Madras High Court order had quashed the 10.5 per cent reservation provided to Vanniyars a Most Backward Community in Tamil Nadu
Press Trust of India | February 16, 2022 | 08:40 PM IST
NEW DELHI: The Supreme Court on Wednesday refused to refer to a larger bench a batch of appeals against a Madras High Court order which quashed the 10.5 per cent reservation provided to Vanniyars, a Most Backward Community (MBC) in Tamil Nadu, in government jobs and admission to educational institutions.
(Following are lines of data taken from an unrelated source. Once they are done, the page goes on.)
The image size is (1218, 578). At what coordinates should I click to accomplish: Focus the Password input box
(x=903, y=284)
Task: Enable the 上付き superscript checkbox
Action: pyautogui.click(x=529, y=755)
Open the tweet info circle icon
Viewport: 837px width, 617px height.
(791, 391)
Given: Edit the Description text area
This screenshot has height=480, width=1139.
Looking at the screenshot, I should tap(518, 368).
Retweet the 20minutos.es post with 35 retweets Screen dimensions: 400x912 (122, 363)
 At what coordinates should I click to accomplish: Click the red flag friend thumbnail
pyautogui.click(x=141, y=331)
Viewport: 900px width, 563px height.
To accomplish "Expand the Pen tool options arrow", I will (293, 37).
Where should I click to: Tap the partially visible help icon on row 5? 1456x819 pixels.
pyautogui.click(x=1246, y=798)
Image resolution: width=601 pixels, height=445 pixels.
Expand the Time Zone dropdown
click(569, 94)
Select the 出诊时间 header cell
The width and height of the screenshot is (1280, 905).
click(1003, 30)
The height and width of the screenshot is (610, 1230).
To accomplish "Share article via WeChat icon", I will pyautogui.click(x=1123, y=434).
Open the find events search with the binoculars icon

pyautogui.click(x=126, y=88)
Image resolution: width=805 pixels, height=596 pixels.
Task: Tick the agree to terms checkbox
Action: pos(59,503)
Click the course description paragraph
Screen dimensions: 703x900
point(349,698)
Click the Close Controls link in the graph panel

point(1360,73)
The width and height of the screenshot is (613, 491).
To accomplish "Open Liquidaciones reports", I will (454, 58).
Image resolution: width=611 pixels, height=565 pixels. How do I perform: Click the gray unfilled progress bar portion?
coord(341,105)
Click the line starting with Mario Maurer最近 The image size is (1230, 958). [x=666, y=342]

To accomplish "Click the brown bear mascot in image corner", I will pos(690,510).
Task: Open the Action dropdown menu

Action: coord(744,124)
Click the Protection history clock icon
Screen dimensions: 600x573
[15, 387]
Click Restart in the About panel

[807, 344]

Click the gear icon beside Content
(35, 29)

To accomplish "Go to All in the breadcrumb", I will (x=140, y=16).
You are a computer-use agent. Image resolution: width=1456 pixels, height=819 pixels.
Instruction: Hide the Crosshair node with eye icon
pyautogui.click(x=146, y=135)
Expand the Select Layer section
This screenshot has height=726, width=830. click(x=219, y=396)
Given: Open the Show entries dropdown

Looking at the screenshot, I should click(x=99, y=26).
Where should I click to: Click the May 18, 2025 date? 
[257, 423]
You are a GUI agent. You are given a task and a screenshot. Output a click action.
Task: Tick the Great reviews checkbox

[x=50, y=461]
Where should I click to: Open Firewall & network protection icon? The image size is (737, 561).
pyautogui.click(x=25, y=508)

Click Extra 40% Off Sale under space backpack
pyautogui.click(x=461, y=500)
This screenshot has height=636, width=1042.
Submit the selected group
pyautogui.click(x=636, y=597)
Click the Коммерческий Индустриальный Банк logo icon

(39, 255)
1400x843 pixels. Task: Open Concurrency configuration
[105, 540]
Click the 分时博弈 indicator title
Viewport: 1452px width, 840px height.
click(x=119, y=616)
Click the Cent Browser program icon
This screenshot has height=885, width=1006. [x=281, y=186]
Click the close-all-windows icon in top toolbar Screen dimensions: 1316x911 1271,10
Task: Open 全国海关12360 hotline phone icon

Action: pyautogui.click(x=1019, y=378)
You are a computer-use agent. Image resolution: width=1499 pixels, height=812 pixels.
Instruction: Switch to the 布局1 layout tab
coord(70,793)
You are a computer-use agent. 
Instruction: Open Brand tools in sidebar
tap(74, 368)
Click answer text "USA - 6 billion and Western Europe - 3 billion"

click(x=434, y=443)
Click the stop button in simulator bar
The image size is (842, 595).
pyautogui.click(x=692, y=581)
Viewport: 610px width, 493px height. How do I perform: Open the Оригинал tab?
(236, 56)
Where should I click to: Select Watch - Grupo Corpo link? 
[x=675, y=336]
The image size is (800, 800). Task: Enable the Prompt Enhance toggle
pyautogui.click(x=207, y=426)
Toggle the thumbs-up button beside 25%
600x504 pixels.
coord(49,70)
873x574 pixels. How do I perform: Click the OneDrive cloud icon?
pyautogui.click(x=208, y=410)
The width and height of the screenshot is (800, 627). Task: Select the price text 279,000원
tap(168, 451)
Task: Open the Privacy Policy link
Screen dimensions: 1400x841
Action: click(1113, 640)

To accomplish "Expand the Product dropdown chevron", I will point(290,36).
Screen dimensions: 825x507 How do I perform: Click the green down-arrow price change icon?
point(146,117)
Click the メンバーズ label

A bench comprising Justices L Nageswara Rao and B R Gavai said it has perused the judgements submitted and was of the view that the issue does not need consideration by a larger bench. "We are not inclined to the argument of referring the matter to a larger bench, you can start your arguments," the bench said. Senior advocate Abhishek Manu Singhvi, appearing for Tamil Nadu, had on Tuesday submitted that the case involved constitutional issues and would require consideration by a larger bench. At the outset, senior advocate Rakesh Dwivedi, also appearing for Tamil Nadu, submitted that firstly 102nd Amendment provides that it is the President alone who can include or exclude a caste in the OBC list i.e. the power if identification of the classes and castes as SEBCs is exclusively with the President. "However, the power to make reservations, quantum and the kinds of reservation was held to be the prerogative of the State. The present case is not of identification of SEBC or their inclusion or exclusion.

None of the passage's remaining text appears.